Hard Core Logo (1996)

Regie: Bruce McDonald
Original-Titel: Hard Core Logo
Erscheinungsjahr: 1996
Genre: Drama, Komödie, Musical/Musikfilm, Roadmovie, Satire
IMDB-Link: Hard Core Logo


Hard Core Logo – so heißt die Band von Leadsänger Joe Dick, Gitarrist Billy Tallent, Bassist John Oxenberger und Drummer Pipefitter. In den 80ern hatte die kanadische Punkrockband große Erfolge, dann lösten sie sich auf. Mitte der 90er bringt Joe Dick die Band wieder zusammen, um ein Benefizkonzert zu Ehren des auf seiner Ranch angeschossenen Mentors Bucky Haight zu spielen. Daraus wird eine kleine Tour durch Westkanada. Der Filmemacher Bruce McDonald begleitet die Band auf ihrer Tour und ist live dabei, wenn die zwischenmenschlichen Abgründe, die einst zur Auflösung der Band geführt haben, zwischen Tourbus und Bühne sichtbar werden. Joe Dick, nur auf den ersten Blick geläutert, ist auf einem Egotrip durch die glorreichen Jahre der Vergangenheit, Billy Tallent möchte endlich die große Karriere machen, John Oxenberger ist nur ein buddhistisch angehauchter Literat, solange die Medikamente wirken, und Pipefitter hat keinen Plan. Der Clou an der ganzen Sache: Es handelt sich dabei um eine Mockumentary. Band und Musiker gibt es nicht wirklich. Bruce McDonald gelingt es aber (anders als beim glasklar satirisch aufgezogenen „This Is Spinal Tap“), nie den Bogen zu überspannen und bei allem Augenzwinkern die Musiker und deren Probleme lebensecht und nachvollziehbar darzustellen. „Hard Core Logo“ ist gleichzeitig eine Verbeugung vor dem Spirit des Punkrocks und dessen Abgesang. Ein ernster Spaß.


7,0
von 10 Kürbissen

Die Blumen von gestern (2016)

Regie: Chris Kraus
Original-Titel: Die Blumen von gestern
Erscheinungsjahr: 2016
Genre: Komödie, Drama
IMDB-Link: Die Blumen von gestern


Deutscher Holocaust-Forscher mit Aggressionsbewältigungs- und Erektionsproblemen trifft auf französisch-jüdische Assistentin mit Dachschaden und gelegentlichem Farbtopfentfremdungsaktionismus. Sie mögen sich nicht, sie mögen sich doch, sie haben eine gemeinsame Geschichte, die alles irgendwie schlimm macht, man hat so seine Geheimnisse, manchmal fliegen Hunde aus Autofenstern.

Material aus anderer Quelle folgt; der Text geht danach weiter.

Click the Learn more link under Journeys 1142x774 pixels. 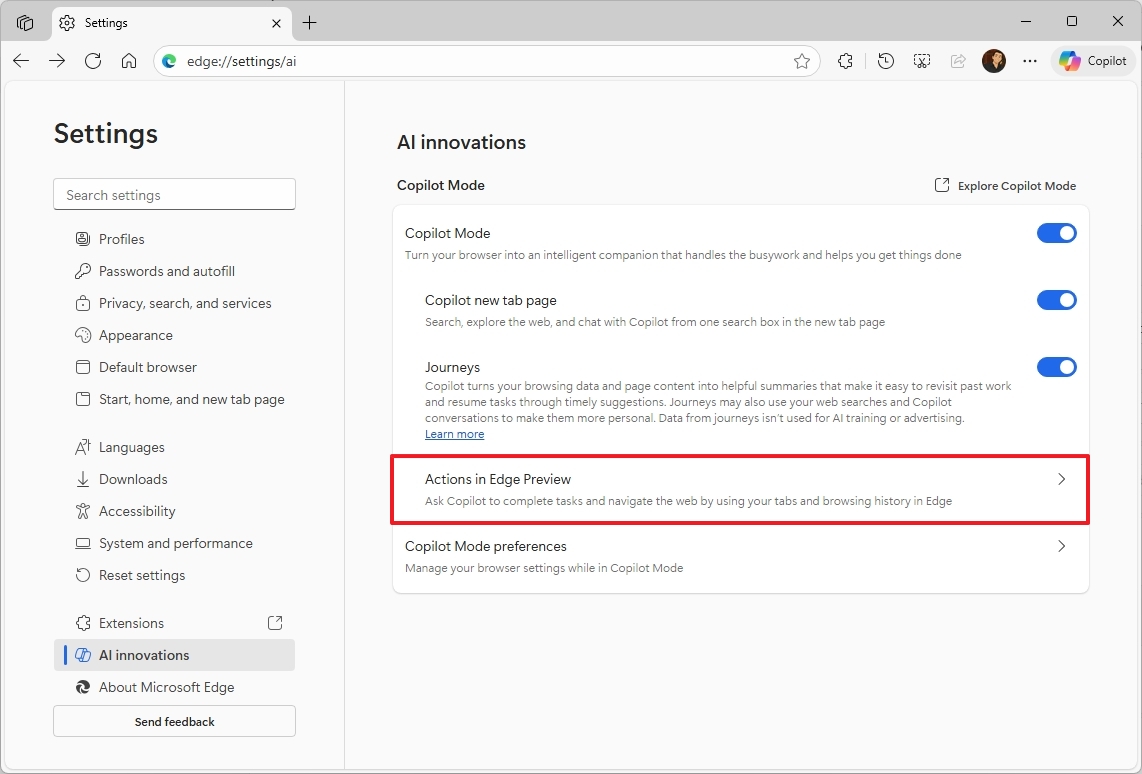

Unentschlossen. Das ist das Wort, das ich am schnellsten mit Chris Kraus‘ Film „Die Blumen von gestern“ in Verbindung bringe. Was will der Film sein? Eine schwarzhumorige Komödie? Ein Drama? Ein Liebesfilm? Ein Roadmovie? Ein Historienfilm? Für eine Komödie ist er nicht lustig genug, sämtliche Charaktere (inklusive der Figur der sonst so wunderbaren Adèle Haenel) bleiben unsympathisch und irgendwie rätselhaft in ihrer Motivation. Für ein Drama ist der Film aber zu leichtgängig, und es bleibt auch bis zum Ende unklar, was er eigentlich erzählen möchte, was das große Drama ist, das sich immer wieder ankündigt. So ist „Die Blumen von gestern“ ein Film voller uneingelöster Versprechen. Immer wieder ganz nett anzusehen, aber unausgegoren und am Ende auch unbefriedigend.


4,0
von 10 Kürbissen

(Foto: Filmladen)

Nebraska (2013)

Regie: Alexander Payne
Original-Titel: Nebraska
Erscheinungsjahr: 2013
Genre: Drama, Roadmovie, Komödie
IMDB-Link: Nebraska


Wenn sich der starrköpfige und wohl schon zu Demenz neigende Vater in den Kopf gesetzt hat, dass er einen Lottogewinn gemacht hat, den er in seiner alten Heimat in Nebraska persönlich abholen muss, dann muss der erfolglose und mit vielerlei privaten Problemen geplagte Sohn halt ins Auto steigen und den alten Herrn dorthin kutschieren. Da nützen auch die schärfsten Proteste der pragmatischen Angetrauten des Millionärs in spe nichts, die, wie alle weiteren Protagonisten, nicht an den großen Gewinn glauben will. Was sich daraufhin entspinnt, ist eine wunderbar tragikomische, von allen Beteiligten herausragend gespielte Reise in die stille Weite Nebraskas und die traurigen Erinnerungen an die längst verflogene Jugend. Bruce Dern ist fantastisch als alter Starrkopf, der mal gerne das eine oder andere Bierchen über den Durst trinkt. Will Forte brilliert als sein stoischer Widerpart und überforderter Sohn, und immer, wenn June Squibb als Ehefrau und Mutter im Bild ist, stiehlt sie allen die Show (zurecht nominiert für den Oscar als beste Nebendarstellerin). Wie fast alle Filme von Alexander Payne weist auch „Nebraska“ den für ihn typischen lakonischen Humor auf, der die Abgründe und den Schmerz der Seele gekonnt bedeckt. Gefilmt in wunderschönen Schwarz-Weiß-Aufnahmen ist „Nebraska“ wohl sein ruhigster, vielleicht aber auch sein eindrücklichster Film.